14ème dimanche du temps ordinaire (A)

Auteur: Didier Croonenberghs
Temps liturgique: Temps ordinaire
Année liturgique : A
Année: 2019-2020

Voilà un conseil tellement plus facile à dire qu'à vivre ! Surtout, lorsque nous avons l'impression que tout nous tombe dessus. Cependant —si on y réfléchit— prendre le joug d’un autre, n’est-ce pas justement accepter de se dessaisir d’une partie de nous-même, de ce qui nous pèse peut-être, pour nous lier à un autre ? Il s’agit d’accepter qu’un autre porte, avec nous, ce que nous avons à porter. Au sens premier, le joug n’est pas ce qui pèse ou fait peser, mais ce qui relie, ce qui attache. Qu’est qu’un joug, sinon ce qui nous impose de ne pas avancer tout seul ? Qu’est-ce qu’un joug, sinon cette pièce de bois, —comme une croix—  qui nous rappelle que la vie n’a de sens que si elle est reliée...

La question de ce jour est toute simple.
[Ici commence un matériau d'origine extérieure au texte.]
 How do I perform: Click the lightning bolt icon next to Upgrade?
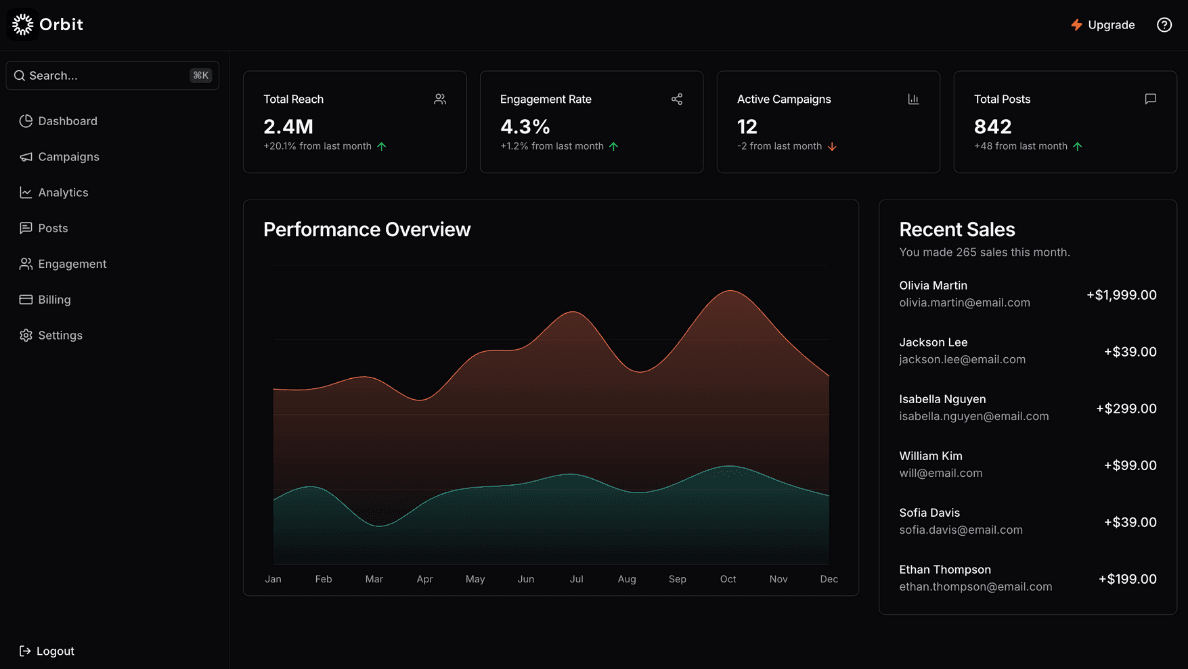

Quelles sont nos vraies attaches ? Ces personnes, ces lieux qui rendent notre vie plus légère. Quelles sont ces « dépendances » qui nous font grandir et avancer ?

Mon joug est facile à porter, nous dit le Christ. N’y a-t-il pas quelque chose de très libérant dans le fait d’accepter de se dessaisir d’une part de sa liberté ? Prendre le joug du Christ, c’est finalement accepter de ne pas tout porter soi-même. Accepter de ne pas être seul à choisir la direction de sa vie … Nous le savons, à force de vouloir être seul maître de sa vie, on ne découvre parfois plus aucun but dans celle-ci…
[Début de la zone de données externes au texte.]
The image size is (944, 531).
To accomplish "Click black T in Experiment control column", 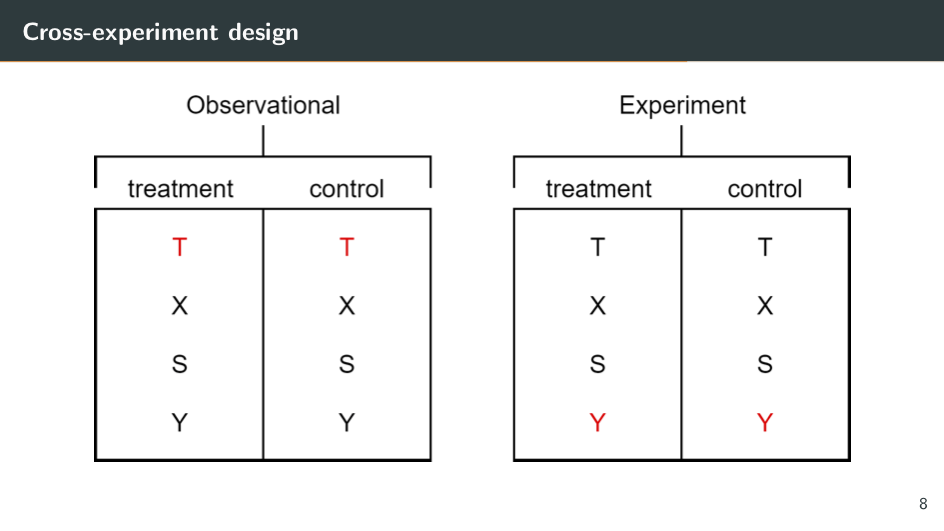I will (x=765, y=247).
Prendre le joug du Christ, c’est donc déposer son cœur dans celui de Dieu. Et ce à quoi le Christ nous invite ce soir, c'est en définitive à accepter de poser en lui les fardeaux qui nous semblent trop lourds. Nous ne pouvons pas tout porter ! L’être humain a ses responsabilités, mais aussi ses conditionnements, ses angoisses.  Il y a ces valises de la vie, de nos histoires, que nous ne pouvons porter, tirer seuls : qu’elles soient humaines, affectives, transgénérationnelles… Il y a tellement de choses qu’il faut porter ensemble, et donc déposer en l’autre… Dès lors, c’est comme si cet évangile nous conviait une fois de plus à trouver un nouvel équilibre dans nos relations, à faire le tri entre les pharisiens de nos existences, qui font peser sur nous « de lourds fardeaux », et ceux qui, par leur douceur, donnent de la légèreté, de la bienveillance, de l’humour,…

Telle est bien la question paradoxale de l’évangile : quelles sont ces attaches, ces liens qui nous libèrent ?
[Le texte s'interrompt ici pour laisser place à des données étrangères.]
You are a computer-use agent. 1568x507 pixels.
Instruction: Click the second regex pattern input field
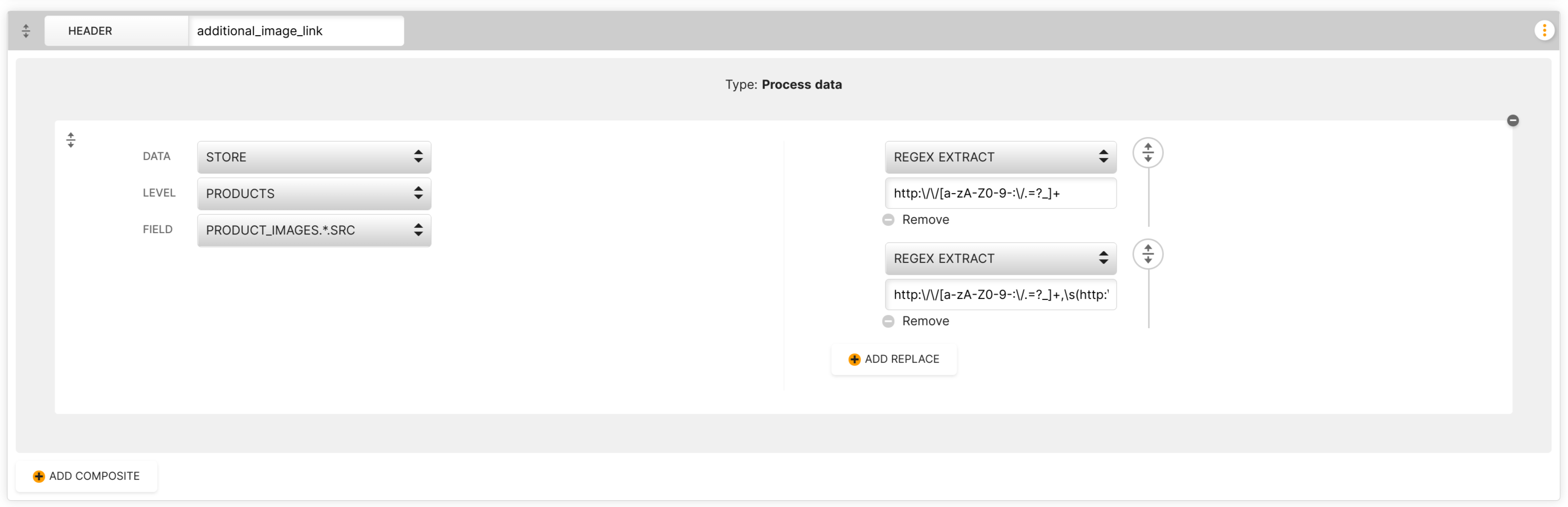(x=1000, y=295)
Et l’évangile va plus loin : Si le fardeau de ce que tu portes est trop lourd, n’écoute pas les sages et les savants, autrement dit ceux qui croient savoir ! N’y a-t-il pas, en effet, un danger à vouloir tout comprendre, tout expliquer ? A force de vouloir tout rationaliser, nous risquons de tomber dans le piège des certitudes… Voilà bien un joug pesant ! Si le fardeau que tu portes est trop lourd, dépose plutôt le poids de ce que tu traverses en Dieu, qui saura toujours croire en toi…  Si ton cœur est trop lourd —parce que la vérité reste cachée— dépose ce que tu es en celles et ceux que tu aimes. Alors, tu trouveras le repos…

"Je suis doux et humble de cœur" 

Le joug du Christ est bien celui de la douceur ! Et voilà notre programme d’été, nos travaux de vacances ! Avoir avec les personnes que nous rencontrerons, les uns envers les autres, une douceur d’avance ! Nous le savons, la douceur n’a pas bonne presse. Dans le langage courant les ‘doux’ sont un peu mous, faibles, presque lâches ! Au contraire, la douceur évangélique est cette faculté d’ouverture à l’autre. C’est elle qui nous donne de nous relier, d’écouter sans juger ce qu’un proche a des difficultés à partager. La douceur est ce qui nous met à sa hauteur, à sa vitesse. La douceur est ce qui calme la raideur des principes, la froideur des arguments des savants, des sachants ! La douceur est cette tendresse, cette humilité, cette non-violence, cette capacité d’adaptation aux circonstances.

La douceur est bien ce mystère humain qui offre toujours du sens, et que les tout-petits de l'évangile ont compris avant tout le monde ! Oui, lorsque nos fardeaux deviennent légers, le mystère de Dieu se découvre en nous, se dévoile, se révèle peu à peu, pas à pas. Dans le temps d'une rencontre. Dans la douceur et l’humilité. Amen.